Start of Dataset

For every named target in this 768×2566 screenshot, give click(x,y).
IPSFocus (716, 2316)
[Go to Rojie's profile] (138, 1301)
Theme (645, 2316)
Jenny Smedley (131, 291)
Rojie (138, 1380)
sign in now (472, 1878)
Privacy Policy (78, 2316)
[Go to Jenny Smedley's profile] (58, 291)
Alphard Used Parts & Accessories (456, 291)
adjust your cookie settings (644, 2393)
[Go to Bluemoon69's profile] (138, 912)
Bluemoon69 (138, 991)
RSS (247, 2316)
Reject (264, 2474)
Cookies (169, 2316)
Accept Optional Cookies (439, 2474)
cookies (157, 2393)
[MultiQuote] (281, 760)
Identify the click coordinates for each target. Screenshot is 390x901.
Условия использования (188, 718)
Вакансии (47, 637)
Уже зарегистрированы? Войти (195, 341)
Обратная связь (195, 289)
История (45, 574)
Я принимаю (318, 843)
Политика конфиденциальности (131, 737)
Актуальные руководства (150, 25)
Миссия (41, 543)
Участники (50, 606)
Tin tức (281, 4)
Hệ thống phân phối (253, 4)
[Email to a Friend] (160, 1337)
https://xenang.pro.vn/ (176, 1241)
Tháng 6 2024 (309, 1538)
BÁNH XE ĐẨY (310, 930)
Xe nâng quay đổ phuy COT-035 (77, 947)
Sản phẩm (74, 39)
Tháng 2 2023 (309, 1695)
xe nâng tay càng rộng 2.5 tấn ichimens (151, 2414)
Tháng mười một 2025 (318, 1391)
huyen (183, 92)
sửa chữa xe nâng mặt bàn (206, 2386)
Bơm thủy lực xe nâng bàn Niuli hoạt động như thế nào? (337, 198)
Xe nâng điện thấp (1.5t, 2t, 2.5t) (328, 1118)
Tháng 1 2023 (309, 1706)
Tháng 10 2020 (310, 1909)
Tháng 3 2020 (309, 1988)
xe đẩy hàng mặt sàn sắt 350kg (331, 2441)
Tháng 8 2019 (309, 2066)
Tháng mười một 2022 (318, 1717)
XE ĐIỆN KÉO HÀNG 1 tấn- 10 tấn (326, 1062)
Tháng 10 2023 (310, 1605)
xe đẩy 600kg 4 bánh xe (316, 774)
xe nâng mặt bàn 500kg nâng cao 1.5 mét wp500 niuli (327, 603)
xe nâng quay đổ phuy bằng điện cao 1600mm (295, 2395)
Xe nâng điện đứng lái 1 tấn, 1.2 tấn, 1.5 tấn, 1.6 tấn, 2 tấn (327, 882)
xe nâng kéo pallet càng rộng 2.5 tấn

End of Dataset

**What to do**
Return the lines containing "Tháng", taking each one from the listing.

**Answer space**
Tháng 6 2024 (309, 1538)
Tháng 2 2023 (309, 1695)
Tháng mười một 2025 (318, 1391)
Tháng 1 2023 (309, 1706)
Tháng 10 2020 (310, 1909)
Tháng 3 2020 (309, 1988)
Tháng 8 2019 (309, 2066)
Tháng mười một 2022 (318, 1717)
Tháng 10 2023 (310, 1605)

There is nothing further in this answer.